Recently I have been doing some readings on topological vector spaces (TVS) and I have some problems reconciliating two seemingly related but different concepts.
The first concept is that of a locally compact topological space: a topological space in which every point has a compact neighborhood. The second is that of a TVS with the Heine-Borel property: a TVS in which every closed bounded subset is compact. At first sight I thought that the Heine-Borel property may imply locally compactness, but this seems to be not true.
I read in several places that one can prove that every locally compact Hausdorff TVS has finite dimension. However there are infinite dimensional Hausdorff TVS with the Heine-Borel property. In particular infinite dimensional Fréchet–Montel spaces, such as the Schwartz space $\mathcal{S}(\mathbb{R}^n)$, are Hausdorff (included in the Fréchet part) and have the Heine-Borel property (from the Montel part). But by the result previously mentioned, these infinite dimensional Fréchet–Montel spaces cannot be locally compact. How can this be possible? The only way I could think is if there is a point in these spaces without a compact neighborhood. But the topology of Fréchet spaces can be generated by a translation invariant metric, which makes every point topologically similar to any other point. Which means, for infinite dimensional Fréchet–Montel spaces, that no point has a compact neighborhood. But from the Heine-Borel property we have that any close bounded subset is a compact neighborhood of any point in its interior. I am certainly confused here. What am I missing?

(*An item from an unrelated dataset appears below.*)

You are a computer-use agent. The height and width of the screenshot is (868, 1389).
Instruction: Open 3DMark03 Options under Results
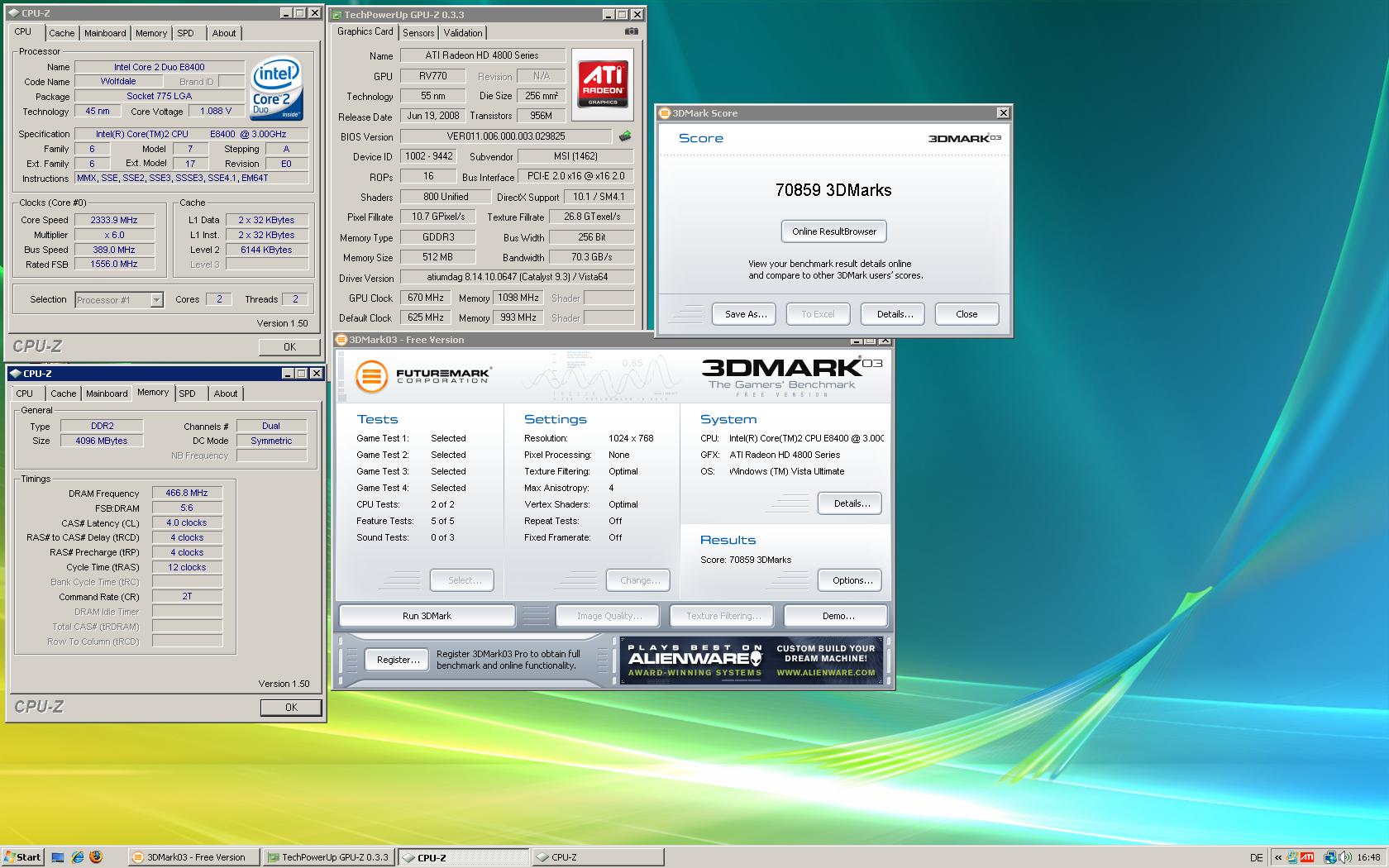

As Paul Frost indicates in his comment, for infinite dimensional Fréchet–Montel spaces every closed bounded set has to have an empty interior. If this were not true, there would be a closed bounded set which will be a compact neighborhood of any point in its interior. Because for Fréchet spaces every point is topologically similar to any other point, that will imply that every point will have a compact neighborhood, i.e. the space will be locally compact, which is impossible for infinite dimensional Hausdorff TVS.